Problem A
Decide whether each statement below agrees with the text about fixing other people: (i) the person someone tries to fix can feel resentful, (ii) the fixer's view is the truth, (iii) the fixer is likened to a mechanic. Answer yes or no for each, quoting the deciding words of the text.

Text excerpt
--- begin ---

There are some people who try and fix others. This could be something they have a habit of doing or something they do once in a while. And while these people may think that they are helping others, they are generally having the opposite effect.
A bit like how a mechanic may fix an engine or a certain component within a car; this person will try to repair something that they perceive to be wrong or damaged in another person.
And there are many ways and approaches that these people can take to reach their goal and to make their view a reality. But while the fixer may think that they are only trying to help, this behaviour can come across as: controlling, manipulative and patronising.
The person who is trying to be fixed can feel: angry, frustrated, resentful, overwhelmed, violated and compromised. And this is due to their boundaries being breach by the fixer.
What boundaries do, is protect ones personal space and within this space is where one feels that it is safe to be who they are. Here, one will know there they begin and end and where another person begins and ends. So it will be a natural consequence to respect another person’s space; simply because one is aware of their own personal space.
But when these boundaries are not in place it will lead to all kinds of problems. One will either retract and build walls around themselves or end up being enmeshed to another and will lose who they are.
Or it can lead to one taking the opposite approach and trying to control others. This person will still be enmeshed to others, but whereas the person above will take on board another person’s reality; this person will make sure other people take on their version of reality.
And of course, these roles can change depending on who one is with and how they feel for instance.
The person who takes on the role of the fixer has boundary problems. This is causing them to compromise another person’s personal space. And this can relate to all areas of life, from: relationships, money, health and career.
This person could place themselves in a position of authority or superiority. And that what they know, is the best or only way in life. But while this person is convinced that what they say is the truth, it is still only their perspective on what is going on and it is not the truth.
It can also lead to a relationship that is unequal and then one person is above the other. A bit like a parent and child relationship; so adult to adult relating becomes impossible.
While no human being is an island, there are ways that one can be there for others that help them and ways that disempower them. And trying to fix another person is only going to create problems. It can make one doubt their innate ability to deal with their own challenges and it can lead to dependency.
We are all on our own path and therefore cannot walk it for another person. And while the fixer may say they are only trying to help and are not operating from a hidden agenda; it could be that they don’t have any other way of being accepted.

--- end ---

Excerpted data
--- begin ---

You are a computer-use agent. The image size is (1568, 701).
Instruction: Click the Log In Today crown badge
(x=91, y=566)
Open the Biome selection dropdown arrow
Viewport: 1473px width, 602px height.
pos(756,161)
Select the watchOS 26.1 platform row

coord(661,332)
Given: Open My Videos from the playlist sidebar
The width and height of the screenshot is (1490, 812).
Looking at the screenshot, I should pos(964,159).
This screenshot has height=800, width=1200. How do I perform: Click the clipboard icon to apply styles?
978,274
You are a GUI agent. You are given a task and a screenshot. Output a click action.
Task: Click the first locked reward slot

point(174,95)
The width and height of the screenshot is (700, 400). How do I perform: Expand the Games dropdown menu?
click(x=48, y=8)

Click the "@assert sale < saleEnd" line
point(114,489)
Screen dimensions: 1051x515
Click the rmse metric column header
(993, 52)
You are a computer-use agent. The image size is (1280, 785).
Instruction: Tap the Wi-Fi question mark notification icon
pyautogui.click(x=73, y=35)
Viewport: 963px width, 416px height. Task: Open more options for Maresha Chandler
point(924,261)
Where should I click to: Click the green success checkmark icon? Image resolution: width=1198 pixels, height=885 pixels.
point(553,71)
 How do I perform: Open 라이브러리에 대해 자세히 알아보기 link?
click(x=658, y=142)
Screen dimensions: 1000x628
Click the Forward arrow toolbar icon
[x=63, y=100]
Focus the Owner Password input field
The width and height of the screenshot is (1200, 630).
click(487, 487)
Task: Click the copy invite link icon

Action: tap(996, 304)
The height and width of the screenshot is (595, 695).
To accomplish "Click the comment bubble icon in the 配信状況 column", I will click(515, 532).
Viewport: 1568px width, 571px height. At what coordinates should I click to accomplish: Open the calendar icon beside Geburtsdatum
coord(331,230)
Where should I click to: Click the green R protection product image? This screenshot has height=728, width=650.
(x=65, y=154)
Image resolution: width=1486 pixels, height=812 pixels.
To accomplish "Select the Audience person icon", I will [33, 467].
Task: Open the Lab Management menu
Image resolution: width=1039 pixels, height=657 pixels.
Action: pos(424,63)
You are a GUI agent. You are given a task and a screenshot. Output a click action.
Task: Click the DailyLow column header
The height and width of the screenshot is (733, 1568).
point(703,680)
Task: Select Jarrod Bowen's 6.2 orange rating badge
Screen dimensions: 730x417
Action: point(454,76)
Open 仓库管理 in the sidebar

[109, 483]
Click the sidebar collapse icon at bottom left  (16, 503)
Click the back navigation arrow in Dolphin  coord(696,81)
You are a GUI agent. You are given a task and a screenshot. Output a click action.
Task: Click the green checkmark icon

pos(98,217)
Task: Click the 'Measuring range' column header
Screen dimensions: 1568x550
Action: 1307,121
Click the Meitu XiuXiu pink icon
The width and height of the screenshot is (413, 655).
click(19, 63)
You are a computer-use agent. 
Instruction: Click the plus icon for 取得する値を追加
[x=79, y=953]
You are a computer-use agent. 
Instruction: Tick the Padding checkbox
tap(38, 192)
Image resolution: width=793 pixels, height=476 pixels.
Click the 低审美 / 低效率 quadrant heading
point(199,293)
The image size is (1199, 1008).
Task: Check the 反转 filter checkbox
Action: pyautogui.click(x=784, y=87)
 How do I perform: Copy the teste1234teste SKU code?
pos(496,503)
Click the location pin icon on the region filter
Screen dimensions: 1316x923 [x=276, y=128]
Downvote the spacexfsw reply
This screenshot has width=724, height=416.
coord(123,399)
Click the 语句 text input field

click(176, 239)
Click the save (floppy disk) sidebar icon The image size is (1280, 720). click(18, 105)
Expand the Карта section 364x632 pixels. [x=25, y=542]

--- end ---

Problem B
Rewrite the records from the line containing "Click the save" through the end of the records, switching "section" to "panel" and leaving everything else unchanged.

Task answer A
(i) Yes: "The person who is trying to be fixed can feel: angry, frustrated, resentful, overwhelmed, violated and compromised."
(ii) No: "it is still only their perspective on what is going on and it is not the truth."
(iii) Yes: "A bit like how a mechanic may fix an engine or a certain component within a car"

Task answer B
Click the save (floppy disk) sidebar icon The image size is (1280, 720). click(18, 105)
Expand the Карта panel 364x632 pixels. [x=25, y=542]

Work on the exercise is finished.